Slashdot Mirror


Analyzing YouTube's Audio Fingerprinter

Al Benedetto writes "I stumbled across this article which analyzes the YouTube audio content identification system in-depth. Apparently, since YouTube's system has no transparency, the behaviors had to be determined based on dozens of trial-and-error video uploads. The author tries things like speed/pitch adjustment, the addition of background noise, as well as other audio tweaks to determine exactly what you'd need to adjust before the fingerprinter started mis-identifying material. From the article: 'When I muted the beginning of the song up until 0:30 (leaving the rest to play) the fingerprinter missed it. When I kept the beginning up until 0:30 and muted everything from 0:30 to the end, the fingerprinter caught it. That indicates that the content database only knows about something in the first 30 seconds of the song. As long as you cut that part off, you can theoretically use the remainder of the song without being detected. I don't know if all samples in the content database suffer from similar weaknesses, but it's something that merits further research.'"

7 of 116 comments (clear)

  1. Whew! by Serenissima · · Score: 5, Funny

    It's a good thing no one at Youtube reads Slashdot. Otherwise they might come up with a fix! So, everyone keep this a secret! SHHHH!

    --
    Give a man a fire and he'll be warm for a day. But light a man on fire and he'll be warm for the rest of his life.
  2. Slashdot brainstorm here by eclectro · · Score: 5, Insightful

    Here's an idea. Start out the video with a useless narrative for the first thirty seconds "blah blah blah skip until :30 and ignore this intro blah blah" then start the music. That way everybody is happy. All google employees are too elitist to read slashdot, right?

    --
    Take the cheese to sickbay, the doctor should see it as soon as possible - B'Elanna Torres, "Learning Curve"
    1. Re:Slashdot brainstorm here by DriedClexler · · Score: 5, Funny

      Heh. I think people have already tried that.

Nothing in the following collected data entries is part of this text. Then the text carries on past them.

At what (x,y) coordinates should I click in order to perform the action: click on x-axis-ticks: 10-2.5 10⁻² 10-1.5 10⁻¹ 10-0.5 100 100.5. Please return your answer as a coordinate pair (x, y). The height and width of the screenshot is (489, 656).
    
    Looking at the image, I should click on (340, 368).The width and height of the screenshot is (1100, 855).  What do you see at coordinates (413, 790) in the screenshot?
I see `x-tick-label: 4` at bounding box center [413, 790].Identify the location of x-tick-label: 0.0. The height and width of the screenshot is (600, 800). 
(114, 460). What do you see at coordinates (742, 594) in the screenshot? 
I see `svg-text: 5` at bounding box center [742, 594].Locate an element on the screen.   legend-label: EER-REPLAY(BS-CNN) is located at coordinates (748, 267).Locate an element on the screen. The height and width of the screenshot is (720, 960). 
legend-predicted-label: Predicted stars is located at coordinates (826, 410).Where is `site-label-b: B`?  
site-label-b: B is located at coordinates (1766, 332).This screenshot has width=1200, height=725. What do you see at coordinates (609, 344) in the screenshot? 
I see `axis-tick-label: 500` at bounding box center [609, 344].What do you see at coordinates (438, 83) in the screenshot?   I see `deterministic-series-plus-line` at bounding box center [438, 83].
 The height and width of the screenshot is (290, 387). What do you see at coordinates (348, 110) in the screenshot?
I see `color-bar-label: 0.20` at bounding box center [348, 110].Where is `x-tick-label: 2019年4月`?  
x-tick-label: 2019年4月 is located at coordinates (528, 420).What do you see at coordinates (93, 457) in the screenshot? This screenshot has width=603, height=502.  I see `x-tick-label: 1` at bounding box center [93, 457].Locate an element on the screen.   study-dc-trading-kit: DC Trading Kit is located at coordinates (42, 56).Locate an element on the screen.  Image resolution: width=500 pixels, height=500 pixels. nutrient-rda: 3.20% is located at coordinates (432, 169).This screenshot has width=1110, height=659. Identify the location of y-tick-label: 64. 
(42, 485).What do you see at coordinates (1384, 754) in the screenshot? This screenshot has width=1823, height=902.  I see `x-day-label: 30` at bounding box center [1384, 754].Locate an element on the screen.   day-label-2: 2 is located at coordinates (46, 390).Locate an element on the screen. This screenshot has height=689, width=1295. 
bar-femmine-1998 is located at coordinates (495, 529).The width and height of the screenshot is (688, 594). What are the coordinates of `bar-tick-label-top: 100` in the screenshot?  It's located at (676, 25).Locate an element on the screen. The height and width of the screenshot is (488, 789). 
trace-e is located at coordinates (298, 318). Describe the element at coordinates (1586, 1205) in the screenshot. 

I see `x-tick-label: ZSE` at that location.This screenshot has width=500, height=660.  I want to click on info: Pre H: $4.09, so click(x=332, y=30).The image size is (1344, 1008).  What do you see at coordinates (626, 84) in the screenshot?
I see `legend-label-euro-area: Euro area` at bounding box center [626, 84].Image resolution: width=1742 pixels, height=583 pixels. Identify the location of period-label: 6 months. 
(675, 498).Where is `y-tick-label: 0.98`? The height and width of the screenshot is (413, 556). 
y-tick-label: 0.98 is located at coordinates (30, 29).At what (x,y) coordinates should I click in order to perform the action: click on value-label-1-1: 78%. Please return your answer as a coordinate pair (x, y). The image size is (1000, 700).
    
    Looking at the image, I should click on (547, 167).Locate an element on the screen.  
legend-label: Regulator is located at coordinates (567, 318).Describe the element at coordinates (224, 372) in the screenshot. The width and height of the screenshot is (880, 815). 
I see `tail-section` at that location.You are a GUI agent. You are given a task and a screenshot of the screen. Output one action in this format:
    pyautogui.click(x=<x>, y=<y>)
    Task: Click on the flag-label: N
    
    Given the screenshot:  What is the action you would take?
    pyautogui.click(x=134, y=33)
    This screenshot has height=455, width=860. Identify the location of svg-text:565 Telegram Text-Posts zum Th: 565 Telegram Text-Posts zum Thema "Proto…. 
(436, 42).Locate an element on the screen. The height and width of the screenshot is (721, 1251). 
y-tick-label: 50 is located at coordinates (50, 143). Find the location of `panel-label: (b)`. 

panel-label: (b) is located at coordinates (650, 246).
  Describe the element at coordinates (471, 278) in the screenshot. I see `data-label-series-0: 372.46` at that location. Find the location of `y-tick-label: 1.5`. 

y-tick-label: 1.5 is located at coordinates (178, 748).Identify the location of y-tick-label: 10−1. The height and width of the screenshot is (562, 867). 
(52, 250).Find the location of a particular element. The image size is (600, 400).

      Hi, I'm am amateur movie critic. Today I'm going to show you an example of poor film-making. blah blah blah ...

      *Plays entire Star Wars: Episode I*

      So, as you can see by the [cinematography jargon] and [screen writing jargon], this movie sucked and I hope you learn from it in making your own movies.

      One week later:

      "No! You can't take down my video. This is CLEARLY fair use, since I have OBVIOUSLY used it for educational commentary, and the entire clip was VITAL for showing how much Episode I sucked."

      --
      Information theory is life. The rest is just the KL divergence.
  3. pHash by b1ng0 · · Score: 5, Interesting

    This seems like a good time to pump my own open source project: pHash. pHash is a perceptual hashing library that computes hashes for audio, video and image files, with text and PDF hashing coming soon. We use an algorithm similar to YouTube's audio fingerprinting method but we do not only take into account the first 30 seconds. Although, it's impossible to tell from this basic test whether their algorithm truly only looks at the first 30 seconds, or if the algorithm considers them to be different audio files. If the song is only 1 minute in duration, and 30 seconds is blank, is that really the same audio file as the full 1 minute version? At some point the audio files are not really the same anymore, although the perceptual hashes should be somewhat close to each other. Please give pHash a try. We could use some feedback from the OSS community and would appreciate it greatly.

    1. Re:pHash by Anonymous Coward · · Score: 5, Funny

      fucking pHashist...

  4. Yes, but who analyzes the analyzers? by thomasdz · · Score: 5, Funny

    And who fingerprints the analyzers who analyze the analyzers?

    --
    Karma: Excellent. 15 moderator points expire sometime.
  5. I'd rather lose the last 30 seconds by Knave75 · · Score: 5, Insightful

    An unfortunate result. The last 30 seconds of most songs are not usually as interesting as the first 30 seconds.

    I wonder if he tried mangling the first 30 seconds at all. For example, keep the first 5 seconds, mess up the 6th and 7th seconds, and then continue on. Or perhaps adding in a base line that would be hard to hear. Or something at the high end of the audio frequency spectrum, to annoy all those teenagers while I listen to my free music in peace.